Lies Rupert Murdoch Told Me

This free Wall Street Journal keeps coming to my house. Fuck! I want to stop reading it, but I can't seem to bring myself to just toss it in the garbage and I don't have a bird or a house-training puppy.

But here's the thing: I tried reading the Chicago Tribune and the Sun-Times, and they are just awful. People say the Tribune is a conservative paper, at least on the editorial pages, but it's less conservative than simply hateful in the same low-key, passive-aggressive way I've found midwesterners in general to be. The Trib is like the big guy standing behind you in a checkout line: won't say anything directly to you about what an asshole he thinks you appear to be, but he'll keep bumping your cart with his, "accidentally," and if given half the chance he'd run you over with his car and keep going, smiling big. That's Chicago's flagship newspaper, an overstuffed, underwritten, contemptuous, brooding heap, that gets called "conservative" by those who mistake haughty poses for something else.

The Sun-Times is a paper that just wants to be liked as much as USA Today, but is not as well written.

In comparison to those two, the Wall Street Journal has everything on its side. Most of the content slants right, but just about all of it also starts off with facts and ends up as snapshots of actual, meaningful things. No wonder MBAs think they have a better read on society than smart people do--when all you read is reporting on business and politics, life looks pretty simple.

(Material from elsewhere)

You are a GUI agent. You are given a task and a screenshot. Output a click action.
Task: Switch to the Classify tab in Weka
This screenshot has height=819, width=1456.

By the way (and since there's no ending for this post), did you know that the only currencies the dollar is gaining against are the UK pound (which is still worth almost $2), the Turkish lira (up 6.3%!), the South African rand (12.1%), the Thai baht, the Vietnamese dong (up, up, up! down...), South Korean wong, and the rupees of both India and Pakistan. Everything else, we're down. Guess which world currencies are the strongest against the dollar? The dinar of Bahrain = $2.65 and the dinar of Kuwait = $3.75. What do you think that means?